原油先限帳入値28180円(前日比+1000円)ガソリン先限帳入値39100円(前日比+1520円)灯油先限帳入値41840円(前日比+1210円)東京石油市場は上昇。ハリケーン「サリー」が米メキシコ湾岸に上陸する見通しであることから供給不安が高まっている。米石油協会(API)が発表した米週間石油在庫統計で原油在庫が減少したことも支援要因。ただ、「サリー」の進路は石油関連施設が集中する地域から離れており、石油関連施設の被害はほとんど発生しない公算。円相場が1ドル=105円前半まで円高に振れていることも上値を抑えている。米ホワイトハウスでイスラエルのネタニヤフ首相は、アラブ首長国連邦(UAE)やバーレーンと国交正常化合意文書に署名した。
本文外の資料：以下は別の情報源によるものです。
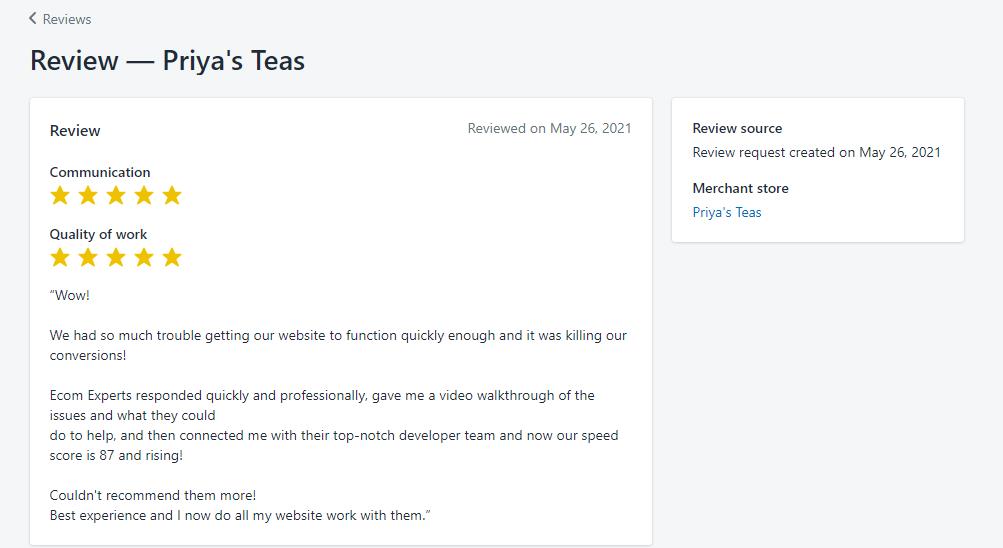The height and width of the screenshot is (548, 1003).
Task: Click second Communication star
Action: coord(88,195)

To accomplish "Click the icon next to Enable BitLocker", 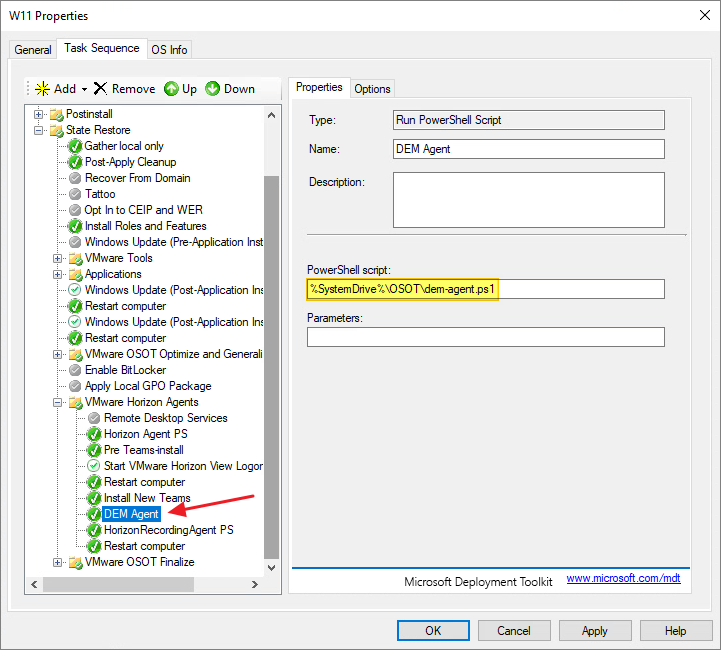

トランプ大統領は「少なくとも5、6カ国」をイスラエルと国交正常化させると述べたほか、サウジアラビアも含まれているとの見方を示した。午後の石油市場は急反発。為替は1ドル=105円台前半までさらに円高に振れているものの、前日の海外原油先物が上伸して、この日のアジアの時間帯の夜間取引でさらに一段高となっていることに支援された。また、この日のドバイ原油の現物も上昇している。主要3油種は軒並み急伸して、4ケタ高となる限月が続出した。前営業日比は、ガソリンが810~1590円高、灯油が1160~1220円高、軽油が出来ずだが、名目値で600円高。原油が530~1210円高。中京ガソリンは出来ず、灯油は変わらず~600円高。

ゴム

ゴムRSS3号先限帳入値184.6円(前日比+1.4円)TSR20先限帳入値 出来ずRSS3号は、期近安・期先高。寄り付きでは、薄商いの中、まとまった売りから各限月ともマイナスサイドに振れた。ただ、その後は、日中取引の上海ゴムが地合いを引き締めていることなどから、期先3本は買いが優勢となり、プラスサイドに振れている。先限は、寄り付き直後は、181.8円まで突っ込む場面があったが、その後は日中取引の上海ゴムが地合いを引き締めたことなどを好感し、一時184.7円まで水準を引き上げる場面があった。産地価格は、ややピークアウトした感はあり、期近は上値が重くなっているが、期先には、上げ余地がありそうだ。午後は、日中取引の上海ゴムが地合いを引き締めると、期先3本は買い優勢優勢となり、プラスサイドに転じた。ただ、終盤は上げ幅を縮小させた。TSR20は、出来ず。大引けのRSS3は、前営業日比3.8円安~2.0円高、2月限は同1.4円高の184.6円。

とうもろこし・大豆

コーン先限帳入値は23630円(前日比-200円)とうもろこしは、期先3本が続落。シカゴ安、円相場が1ドル=105円台前半に続伸から売り優勢。16日のシカゴ夜間取引の続落から先限が下げ幅を拡大した。先限は2万3570円の安値をつけた後、下げ幅を縮小したが、2万3600円台半ばで戻りを抑えられた。米国産コーンは作柄の悪化が続いているが、収穫期を迎え、調整色を濃くする展開。期先が軟調。先限は日中取引の序盤で2万3570円まで下落。10日の安値2万3560円が支持線となり、2万3600円台に戻した。2万3560円割れとなると、次の下値のメドは2万3500円の節目になる。午後は先限は2万3570円の安値をつけた後、下げ幅を縮小したが、2万3660円で戻り一杯となった。終盤に再度、2万3600円割れとなったが、買い拾われ、2万3600円台に戻して引けた。 前営業日比は200円安~30円高。先限は同200円安の2万3630円。